Terry H. Schwadron
Jan. 26, 2020
It used to be said that cutting Social Security was politics’ third rail, a fatal taking of positions.
If that’s still true, you wouldn’t know it from the emerging attention that cutting Social Security is getting.
Indeed, look at Trump’s handling of Social Security, and you may find real flaws in the armor of a Best-of-All-Time economy cloak that Trump tries to wear.
Even as Bernie Sanders and Joe Biden mix it up over whether Biden did or did not say something supportive about a Republican plan in 2008 by then-Rep. Paul D. Ryan for spending reductions, here comes Donald Trump to promise that he is open to revamping entitlement programs towards the end of the year.
End of the year? You mean just after the first week of November, when we are all supposed to troop to the polls to reelect Trump?
As usual, Trump just put the statement out there with no details, with no factual underpinning, and asserting that tackling entitlement spending is “the easiest of all things.” But for sure, we voters should be aware that legislative Trump is definitely putting Medicare and Social Security cuts on the auction action block.
Within days, Trump somehow was trying to turn his statements into a defense of Social Security against incursions by Democrats. Confused?
Just in case you didn’t have enough other reasons to want to reconsider your vote for November, this issue comes packed with dynamite.
Actually, maybe it is good for Trump to toss this red meat out there early. After all, it is a real issue, and it perfectly captures both the Trump case and the Republican case in the elections.
Let’s review: Trump and a compliant Republican Congress passed enormous unpaid for tax cuts in 2018 that were promised to help the middle class but that actually has helped only corporations and the wealthiest in our country. He and they also vastly increased military spending, even while preaching that we should be ending longtime military commitments.

__Data segment__:

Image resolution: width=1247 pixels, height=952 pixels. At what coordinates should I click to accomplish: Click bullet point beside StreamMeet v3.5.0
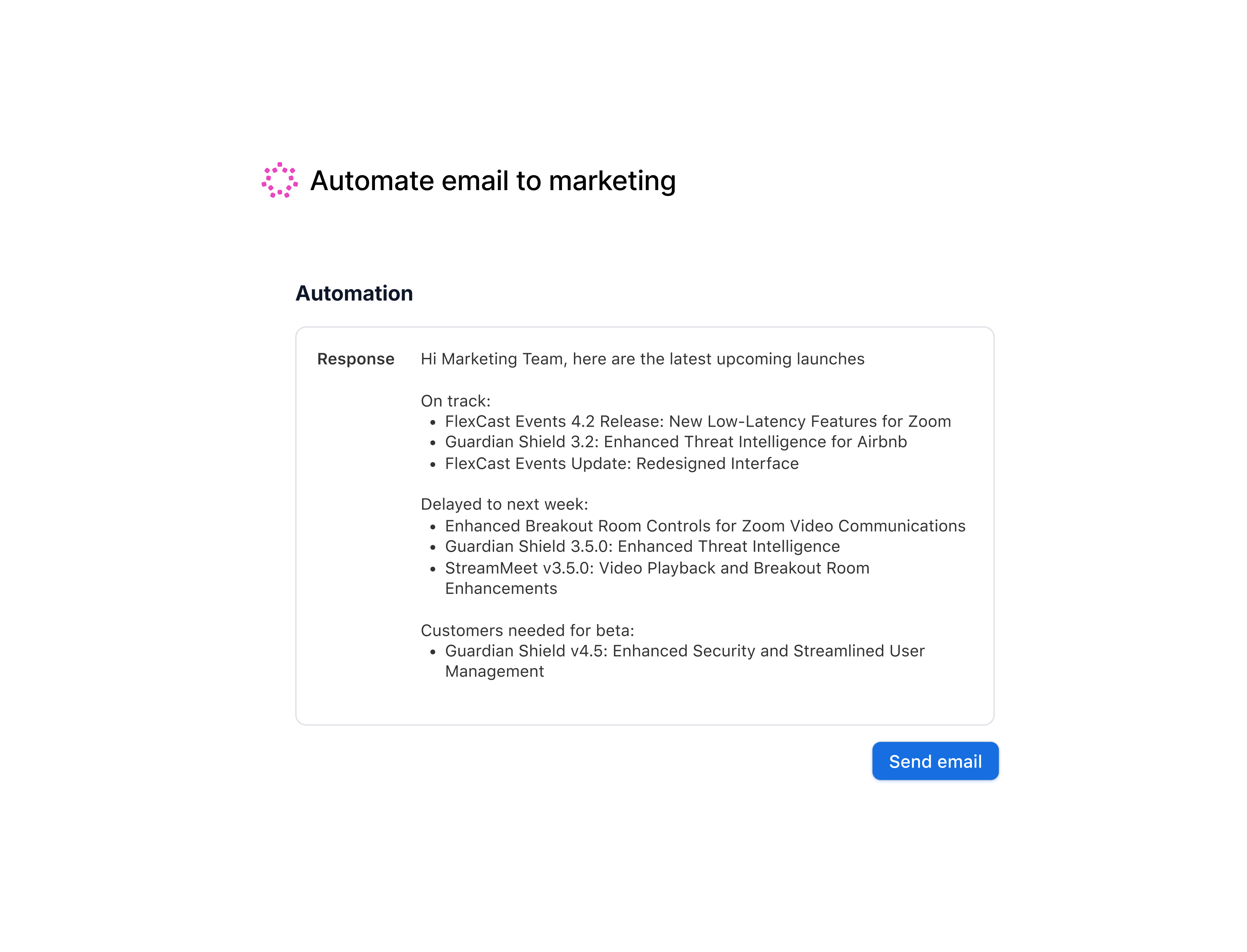[433, 569]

__The task__: Please copy out the Social Security column above word for word, from start to finish.

__Answer area__:
Terry H. Schwadron
Jan. 26, 2020
It used to be said that cutting Social Security was politics’ third rail, a fatal taking of positions.
If that’s still true, you wouldn’t know it from the emerging attention that cutting Social Security is getting.
Indeed, look at Trump’s handling of Social Security, and you may find real flaws in the armor of a Best-of-All-Time economy cloak that Trump tries to wear.
Even as Bernie Sanders and Joe Biden mix it up over whether Biden did or did not say something supportive about a Republican plan in 2008 by then-Rep. Paul D. Ryan for spending reductions, here comes Donald Trump to promise that he is open to revamping entitlement programs towards the end of the year.
End of the year? You mean just after the first week of November, when we are all supposed to troop to the polls to reelect Trump?
As usual, Trump just put the statement out there with no details, with no factual underpinning, and asserting that tackling entitlement spending is “the easiest of all things.” But for sure, we voters should be aware that legislative Trump is definitely putting Medicare and Social Security cuts on the auction action block.
Within days, Trump somehow was trying to turn his statements into a defense of Social Security against incursions by Democrats. Confused?
Just in case you didn’t have enough other reasons to want to reconsider your vote for November, this issue comes packed with dynamite.
Actually, maybe it is good for Trump to toss this red meat out there early. After all, it is a real issue, and it perfectly captures both the Trump case and the Republican case in the elections.
Let’s review: Trump and a compliant Republican Congress passed enormous unpaid for tax cuts in 2018 that were promised to help the middle class but that actually has helped only corporations and the wealthiest in our country. He and they also vastly increased military spending, even while preaching that we should be ending longtime military commitments.